Rack Of Venison With Chimichurri

Serves 4

1 (8-rib) venison rack, about 2 pounds

1 to 2 tablespoons olive oil

Sea salt

Freshly ground black pepper

6 to 8 ribs celery, to make rack to hold roast

For the chimichurri sauce:

3/4 cup olive oil

1/2 cup white wine vinegar

6 cloves garlic

3 bay leaves

2 jalapeño peppers, stemmed, seeded, and chopped

1/2 cup tightly packed fresh cilantro

1/2 cup tightly packed fresh flat-leaf parsley

1/4 cup tightly packed fresh oregano leaves

1 tablespoon sea salt

1 tablespoon ancho chile powder

1 teaspoon freshly ground black pepper


Two or three days before cooking, thaw a frozen rib roast in the refrigerator overnight. The next day, remove the roast from its wrapping, pat it dry with paper towels, place it on a rack over a small pan to catch the drips, and return to the refrigerator, uncovered, to dry-age for 24 to 48 hours. (Cook’s tip: Make sure that all containers in the refrigerator are tightly sealed, and the refrigerator is free from any odors that might permeate the roast.) One hour prior to cooking, remove the roast from the refrigerator and let it come to room temperature.
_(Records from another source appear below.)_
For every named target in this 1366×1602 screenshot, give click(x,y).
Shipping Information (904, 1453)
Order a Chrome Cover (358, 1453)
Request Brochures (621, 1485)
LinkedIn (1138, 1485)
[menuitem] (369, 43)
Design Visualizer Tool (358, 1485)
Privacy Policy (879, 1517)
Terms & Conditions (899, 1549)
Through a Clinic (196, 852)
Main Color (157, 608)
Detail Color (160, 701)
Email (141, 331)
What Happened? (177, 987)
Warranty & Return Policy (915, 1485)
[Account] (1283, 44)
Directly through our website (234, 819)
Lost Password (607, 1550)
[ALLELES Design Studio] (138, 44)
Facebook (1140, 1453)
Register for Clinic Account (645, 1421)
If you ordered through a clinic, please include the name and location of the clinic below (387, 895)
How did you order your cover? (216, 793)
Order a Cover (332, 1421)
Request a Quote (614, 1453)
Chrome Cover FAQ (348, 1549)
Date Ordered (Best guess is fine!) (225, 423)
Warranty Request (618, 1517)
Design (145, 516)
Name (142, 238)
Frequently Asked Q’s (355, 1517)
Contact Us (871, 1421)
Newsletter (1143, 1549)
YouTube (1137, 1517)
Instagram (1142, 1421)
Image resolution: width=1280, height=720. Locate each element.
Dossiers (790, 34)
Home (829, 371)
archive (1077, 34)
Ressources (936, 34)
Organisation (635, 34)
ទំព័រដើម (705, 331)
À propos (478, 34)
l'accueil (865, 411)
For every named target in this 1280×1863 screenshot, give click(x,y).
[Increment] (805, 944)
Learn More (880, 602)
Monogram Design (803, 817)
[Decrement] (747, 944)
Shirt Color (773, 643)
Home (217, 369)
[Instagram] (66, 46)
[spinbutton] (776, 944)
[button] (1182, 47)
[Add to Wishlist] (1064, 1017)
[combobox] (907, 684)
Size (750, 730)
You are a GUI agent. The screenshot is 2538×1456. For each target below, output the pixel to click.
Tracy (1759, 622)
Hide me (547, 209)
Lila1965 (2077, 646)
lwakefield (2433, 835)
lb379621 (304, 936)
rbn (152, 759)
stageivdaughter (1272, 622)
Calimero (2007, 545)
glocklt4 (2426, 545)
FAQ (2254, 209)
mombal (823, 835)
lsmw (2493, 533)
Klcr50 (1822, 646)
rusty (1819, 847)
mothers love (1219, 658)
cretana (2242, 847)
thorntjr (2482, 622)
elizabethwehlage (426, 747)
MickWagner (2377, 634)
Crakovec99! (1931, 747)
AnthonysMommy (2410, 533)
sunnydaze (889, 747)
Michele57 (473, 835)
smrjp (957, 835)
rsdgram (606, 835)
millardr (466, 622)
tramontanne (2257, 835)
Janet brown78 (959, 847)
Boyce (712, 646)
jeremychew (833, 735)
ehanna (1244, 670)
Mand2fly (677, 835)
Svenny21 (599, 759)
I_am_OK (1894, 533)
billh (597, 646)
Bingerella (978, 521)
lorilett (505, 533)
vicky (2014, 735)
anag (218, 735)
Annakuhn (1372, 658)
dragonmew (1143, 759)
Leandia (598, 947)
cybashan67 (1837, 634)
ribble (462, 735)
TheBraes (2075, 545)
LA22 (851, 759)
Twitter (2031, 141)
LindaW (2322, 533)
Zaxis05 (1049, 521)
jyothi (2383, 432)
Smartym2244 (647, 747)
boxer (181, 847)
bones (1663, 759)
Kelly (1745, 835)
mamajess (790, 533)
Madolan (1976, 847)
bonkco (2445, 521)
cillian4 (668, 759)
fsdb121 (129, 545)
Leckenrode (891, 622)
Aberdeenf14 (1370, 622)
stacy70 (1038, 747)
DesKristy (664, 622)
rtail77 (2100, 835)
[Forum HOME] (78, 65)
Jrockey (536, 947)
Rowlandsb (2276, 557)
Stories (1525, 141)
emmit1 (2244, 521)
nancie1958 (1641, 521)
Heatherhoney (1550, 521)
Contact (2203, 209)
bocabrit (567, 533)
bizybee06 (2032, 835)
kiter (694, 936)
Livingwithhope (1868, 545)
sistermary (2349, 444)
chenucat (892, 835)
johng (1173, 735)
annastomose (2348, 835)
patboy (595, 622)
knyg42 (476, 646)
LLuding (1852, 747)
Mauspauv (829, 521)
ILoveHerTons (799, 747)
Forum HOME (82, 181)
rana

Make the chimichurri sauce: Combine all the ingredients in the bowl of a food processor fitted with a metal blade, and process until somewhat smooth, but retaining a bit of texture. Transfer to a small bowl, cover with plastic wrap, and refrigerate until you begin roasting the meat. Serve at room temperature. Yields about 2 cups.

Roast the rack: Preheat the oven to 400° F. Lightly coat the rib roast with a bit of oil, and salt and pepper it. In a cast-iron skillet large enough that the roast doesn’t touch the sides, over medium-high heat, lightly sear all surfaces, using tongs to turn the meat and to hold it in place while searing.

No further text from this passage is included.